EXTRACTED RECORDS:
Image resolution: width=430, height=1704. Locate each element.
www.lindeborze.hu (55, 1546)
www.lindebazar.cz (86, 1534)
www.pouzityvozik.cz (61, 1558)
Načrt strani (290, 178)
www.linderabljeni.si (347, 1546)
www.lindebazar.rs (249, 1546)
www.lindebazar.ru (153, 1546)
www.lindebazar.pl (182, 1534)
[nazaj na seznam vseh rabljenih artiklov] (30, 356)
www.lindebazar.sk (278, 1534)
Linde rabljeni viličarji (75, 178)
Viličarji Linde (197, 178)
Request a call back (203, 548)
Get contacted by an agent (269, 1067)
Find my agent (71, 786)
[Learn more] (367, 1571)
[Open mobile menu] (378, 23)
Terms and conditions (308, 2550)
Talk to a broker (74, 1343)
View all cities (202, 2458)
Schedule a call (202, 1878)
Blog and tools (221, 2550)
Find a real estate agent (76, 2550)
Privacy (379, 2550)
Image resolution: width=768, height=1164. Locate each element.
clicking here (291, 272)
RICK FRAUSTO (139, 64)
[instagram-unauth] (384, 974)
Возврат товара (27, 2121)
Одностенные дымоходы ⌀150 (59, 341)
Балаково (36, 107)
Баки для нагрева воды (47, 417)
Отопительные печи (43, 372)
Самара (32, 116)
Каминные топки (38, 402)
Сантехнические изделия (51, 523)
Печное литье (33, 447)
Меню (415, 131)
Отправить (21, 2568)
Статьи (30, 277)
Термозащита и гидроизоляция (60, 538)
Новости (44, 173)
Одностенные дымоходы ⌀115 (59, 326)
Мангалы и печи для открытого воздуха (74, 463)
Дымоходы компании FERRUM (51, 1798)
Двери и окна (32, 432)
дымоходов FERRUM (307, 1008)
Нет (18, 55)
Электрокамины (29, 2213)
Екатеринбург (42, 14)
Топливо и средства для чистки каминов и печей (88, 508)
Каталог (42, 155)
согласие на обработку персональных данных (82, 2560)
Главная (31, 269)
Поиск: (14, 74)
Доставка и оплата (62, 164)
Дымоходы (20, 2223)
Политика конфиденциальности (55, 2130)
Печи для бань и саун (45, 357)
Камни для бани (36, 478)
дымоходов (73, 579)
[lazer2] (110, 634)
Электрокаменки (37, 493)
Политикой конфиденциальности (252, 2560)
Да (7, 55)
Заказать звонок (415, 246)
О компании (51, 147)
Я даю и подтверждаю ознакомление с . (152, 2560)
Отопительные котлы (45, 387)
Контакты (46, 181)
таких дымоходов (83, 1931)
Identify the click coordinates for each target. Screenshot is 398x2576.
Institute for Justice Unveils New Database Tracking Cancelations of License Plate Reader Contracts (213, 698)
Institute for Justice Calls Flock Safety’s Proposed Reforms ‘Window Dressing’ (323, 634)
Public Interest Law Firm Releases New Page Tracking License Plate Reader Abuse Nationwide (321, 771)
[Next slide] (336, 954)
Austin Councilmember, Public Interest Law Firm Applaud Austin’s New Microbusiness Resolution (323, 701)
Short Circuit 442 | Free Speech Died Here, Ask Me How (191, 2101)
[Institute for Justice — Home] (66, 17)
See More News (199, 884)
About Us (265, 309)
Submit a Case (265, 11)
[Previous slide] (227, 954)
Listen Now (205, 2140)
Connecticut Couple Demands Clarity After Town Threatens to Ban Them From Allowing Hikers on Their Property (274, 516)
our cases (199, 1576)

REQUIREMENTS: Copy the entries word for word, starting with the line that contains "Сантехнические изделия (51, 523)" and going on through the line that contains "Главная (31, 269)", both ends included.

FINISHED EXERCISE:
Сантехнические изделия (51, 523)
Печное литье (33, 447)
Меню (415, 131)
Отправить (21, 2568)
Статьи (30, 277)
Термозащита и гидроизоляция (60, 538)
Новости (44, 173)
Одностенные дымоходы ⌀115 (59, 326)
Мангалы и печи для открытого воздуха (74, 463)
Дымоходы компании FERRUM (51, 1798)
Двери и окна (32, 432)
дымоходов FERRUM (307, 1008)
Нет (18, 55)
Электрокамины (29, 2213)
Екатеринбург (42, 14)
Топливо и средства для чистки каминов и печей (88, 508)
Каталог (42, 155)
согласие на обработку персональных данных (82, 2560)
Главная (31, 269)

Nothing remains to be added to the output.